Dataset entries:
* * * * *

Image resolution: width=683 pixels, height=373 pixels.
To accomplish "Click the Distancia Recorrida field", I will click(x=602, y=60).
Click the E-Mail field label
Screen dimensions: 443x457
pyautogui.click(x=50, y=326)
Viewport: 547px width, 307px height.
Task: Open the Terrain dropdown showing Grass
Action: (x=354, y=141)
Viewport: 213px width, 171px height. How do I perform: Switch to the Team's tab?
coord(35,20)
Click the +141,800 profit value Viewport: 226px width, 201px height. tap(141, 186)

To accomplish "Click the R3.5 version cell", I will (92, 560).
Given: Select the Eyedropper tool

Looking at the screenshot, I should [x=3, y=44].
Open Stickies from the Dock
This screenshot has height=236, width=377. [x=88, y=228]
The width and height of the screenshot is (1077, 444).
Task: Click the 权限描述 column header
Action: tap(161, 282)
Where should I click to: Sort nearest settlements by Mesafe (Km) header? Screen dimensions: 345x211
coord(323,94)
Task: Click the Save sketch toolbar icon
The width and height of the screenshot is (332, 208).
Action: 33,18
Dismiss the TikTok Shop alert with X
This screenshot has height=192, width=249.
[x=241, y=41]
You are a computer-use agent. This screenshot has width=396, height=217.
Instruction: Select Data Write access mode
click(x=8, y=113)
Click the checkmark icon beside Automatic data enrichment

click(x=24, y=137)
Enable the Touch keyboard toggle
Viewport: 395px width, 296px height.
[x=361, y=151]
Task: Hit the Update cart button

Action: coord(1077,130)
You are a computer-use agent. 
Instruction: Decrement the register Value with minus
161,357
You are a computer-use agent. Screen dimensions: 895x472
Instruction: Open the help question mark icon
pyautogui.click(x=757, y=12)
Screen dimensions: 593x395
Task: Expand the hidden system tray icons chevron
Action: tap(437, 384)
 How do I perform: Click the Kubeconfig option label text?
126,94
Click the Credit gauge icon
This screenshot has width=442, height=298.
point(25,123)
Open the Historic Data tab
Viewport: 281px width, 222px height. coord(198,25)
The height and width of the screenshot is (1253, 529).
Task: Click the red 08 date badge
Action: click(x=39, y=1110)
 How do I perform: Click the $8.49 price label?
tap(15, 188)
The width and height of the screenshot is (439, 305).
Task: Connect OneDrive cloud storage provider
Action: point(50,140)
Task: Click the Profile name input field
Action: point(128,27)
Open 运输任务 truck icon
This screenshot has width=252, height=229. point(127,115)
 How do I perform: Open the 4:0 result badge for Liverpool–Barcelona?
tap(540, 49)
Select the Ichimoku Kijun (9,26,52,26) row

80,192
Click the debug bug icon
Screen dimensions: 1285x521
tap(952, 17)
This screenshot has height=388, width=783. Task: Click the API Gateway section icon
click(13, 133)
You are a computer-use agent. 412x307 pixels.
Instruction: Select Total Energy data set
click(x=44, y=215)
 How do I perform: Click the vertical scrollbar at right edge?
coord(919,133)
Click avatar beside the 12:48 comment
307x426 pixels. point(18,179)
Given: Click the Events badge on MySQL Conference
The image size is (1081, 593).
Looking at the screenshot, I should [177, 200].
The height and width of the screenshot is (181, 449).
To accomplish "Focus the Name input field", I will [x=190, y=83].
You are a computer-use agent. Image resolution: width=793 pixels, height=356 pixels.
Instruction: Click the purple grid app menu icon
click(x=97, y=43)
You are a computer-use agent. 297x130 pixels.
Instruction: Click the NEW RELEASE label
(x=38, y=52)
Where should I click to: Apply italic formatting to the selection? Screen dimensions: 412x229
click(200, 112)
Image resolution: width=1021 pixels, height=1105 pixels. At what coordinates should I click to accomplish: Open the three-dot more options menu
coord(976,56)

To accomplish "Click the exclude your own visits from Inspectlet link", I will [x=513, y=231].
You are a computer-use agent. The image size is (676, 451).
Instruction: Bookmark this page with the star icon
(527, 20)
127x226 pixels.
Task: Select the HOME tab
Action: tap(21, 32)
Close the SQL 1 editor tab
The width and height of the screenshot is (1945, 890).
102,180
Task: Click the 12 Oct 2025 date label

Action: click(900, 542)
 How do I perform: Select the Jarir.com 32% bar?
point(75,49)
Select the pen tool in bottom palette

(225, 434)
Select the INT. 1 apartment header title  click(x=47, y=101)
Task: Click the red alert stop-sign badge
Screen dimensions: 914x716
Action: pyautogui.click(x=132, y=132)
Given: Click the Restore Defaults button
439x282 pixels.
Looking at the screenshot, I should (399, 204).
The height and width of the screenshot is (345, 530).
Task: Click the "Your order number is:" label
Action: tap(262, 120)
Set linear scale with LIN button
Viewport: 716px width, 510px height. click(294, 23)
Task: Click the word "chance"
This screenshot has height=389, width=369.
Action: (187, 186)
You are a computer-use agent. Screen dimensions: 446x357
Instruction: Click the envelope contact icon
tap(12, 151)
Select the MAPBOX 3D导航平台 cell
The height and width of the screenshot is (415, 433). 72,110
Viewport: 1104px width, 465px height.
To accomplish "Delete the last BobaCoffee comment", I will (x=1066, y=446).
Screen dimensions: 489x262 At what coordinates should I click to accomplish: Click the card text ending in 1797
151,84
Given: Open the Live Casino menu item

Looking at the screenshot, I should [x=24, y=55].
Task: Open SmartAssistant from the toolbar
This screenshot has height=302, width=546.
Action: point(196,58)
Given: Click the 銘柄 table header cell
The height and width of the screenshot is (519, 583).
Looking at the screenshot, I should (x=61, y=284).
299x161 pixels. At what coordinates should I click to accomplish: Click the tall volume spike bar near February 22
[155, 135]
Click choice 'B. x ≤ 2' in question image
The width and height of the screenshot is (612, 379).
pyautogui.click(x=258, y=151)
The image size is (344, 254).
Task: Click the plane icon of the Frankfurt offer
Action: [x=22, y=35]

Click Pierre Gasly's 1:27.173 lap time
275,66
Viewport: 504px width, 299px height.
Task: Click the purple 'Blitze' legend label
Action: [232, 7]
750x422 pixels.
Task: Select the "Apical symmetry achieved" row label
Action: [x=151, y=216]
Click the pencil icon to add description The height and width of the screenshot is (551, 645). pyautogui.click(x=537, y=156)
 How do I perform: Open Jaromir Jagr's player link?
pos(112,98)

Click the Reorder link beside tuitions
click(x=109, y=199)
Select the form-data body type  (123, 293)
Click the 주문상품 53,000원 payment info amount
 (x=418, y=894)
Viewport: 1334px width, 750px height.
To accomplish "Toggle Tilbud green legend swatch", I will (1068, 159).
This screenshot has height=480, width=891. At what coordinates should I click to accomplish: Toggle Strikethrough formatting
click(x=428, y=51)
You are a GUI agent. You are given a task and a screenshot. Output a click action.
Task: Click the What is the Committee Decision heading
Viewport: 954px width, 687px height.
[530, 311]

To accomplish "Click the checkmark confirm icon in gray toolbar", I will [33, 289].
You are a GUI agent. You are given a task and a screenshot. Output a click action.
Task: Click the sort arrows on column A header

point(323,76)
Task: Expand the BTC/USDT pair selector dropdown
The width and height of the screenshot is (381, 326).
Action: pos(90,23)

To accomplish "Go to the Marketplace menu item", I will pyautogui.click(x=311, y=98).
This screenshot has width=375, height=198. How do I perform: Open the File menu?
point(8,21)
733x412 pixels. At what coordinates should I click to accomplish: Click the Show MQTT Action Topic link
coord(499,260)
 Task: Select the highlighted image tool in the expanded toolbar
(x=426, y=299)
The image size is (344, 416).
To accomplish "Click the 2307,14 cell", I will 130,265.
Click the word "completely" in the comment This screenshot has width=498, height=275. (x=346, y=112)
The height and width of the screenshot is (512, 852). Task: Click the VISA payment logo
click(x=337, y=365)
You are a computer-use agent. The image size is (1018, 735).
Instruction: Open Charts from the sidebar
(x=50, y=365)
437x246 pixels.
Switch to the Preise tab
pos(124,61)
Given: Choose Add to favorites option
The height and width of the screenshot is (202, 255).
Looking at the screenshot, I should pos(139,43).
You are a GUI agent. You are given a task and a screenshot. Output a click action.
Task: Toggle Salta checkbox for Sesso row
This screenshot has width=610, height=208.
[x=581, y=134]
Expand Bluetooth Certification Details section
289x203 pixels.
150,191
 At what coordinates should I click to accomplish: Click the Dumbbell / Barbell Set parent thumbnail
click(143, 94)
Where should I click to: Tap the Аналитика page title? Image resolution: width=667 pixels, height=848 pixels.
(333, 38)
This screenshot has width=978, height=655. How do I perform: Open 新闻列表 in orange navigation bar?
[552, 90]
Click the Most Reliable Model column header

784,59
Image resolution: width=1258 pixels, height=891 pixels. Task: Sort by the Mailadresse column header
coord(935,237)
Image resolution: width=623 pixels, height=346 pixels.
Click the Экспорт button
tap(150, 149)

* * * * *

• **WHAT IS BEING ASKED**
Print exactly, and only, the lines from the line containing "Given: Choose Add to favorites option" through the final line of the records, both included.

• **RESPONSE FOR THIS EXERCISE**
Given: Choose Add to favorites option
The height and width of the screenshot is (202, 255).
Looking at the screenshot, I should pos(139,43).
You are a GUI agent. You are given a task and a screenshot. Output a click action.
Task: Toggle Salta checkbox for Sesso row
This screenshot has width=610, height=208.
[x=581, y=134]
Expand Bluetooth Certification Details section
289x203 pixels.
150,191
 At what coordinates should I click to accomplish: Click the Dumbbell / Barbell Set parent thumbnail
click(143, 94)
Where should I click to: Tap the Аналитика page title? Image resolution: width=667 pixels, height=848 pixels.
(333, 38)
This screenshot has width=978, height=655. How do I perform: Open 新闻列表 in orange navigation bar?
[552, 90]
Click the Most Reliable Model column header

784,59
Image resolution: width=1258 pixels, height=891 pixels. Task: Sort by the Mailadresse column header
coord(935,237)
Image resolution: width=623 pixels, height=346 pixels.
Click the Экспорт button
tap(150, 149)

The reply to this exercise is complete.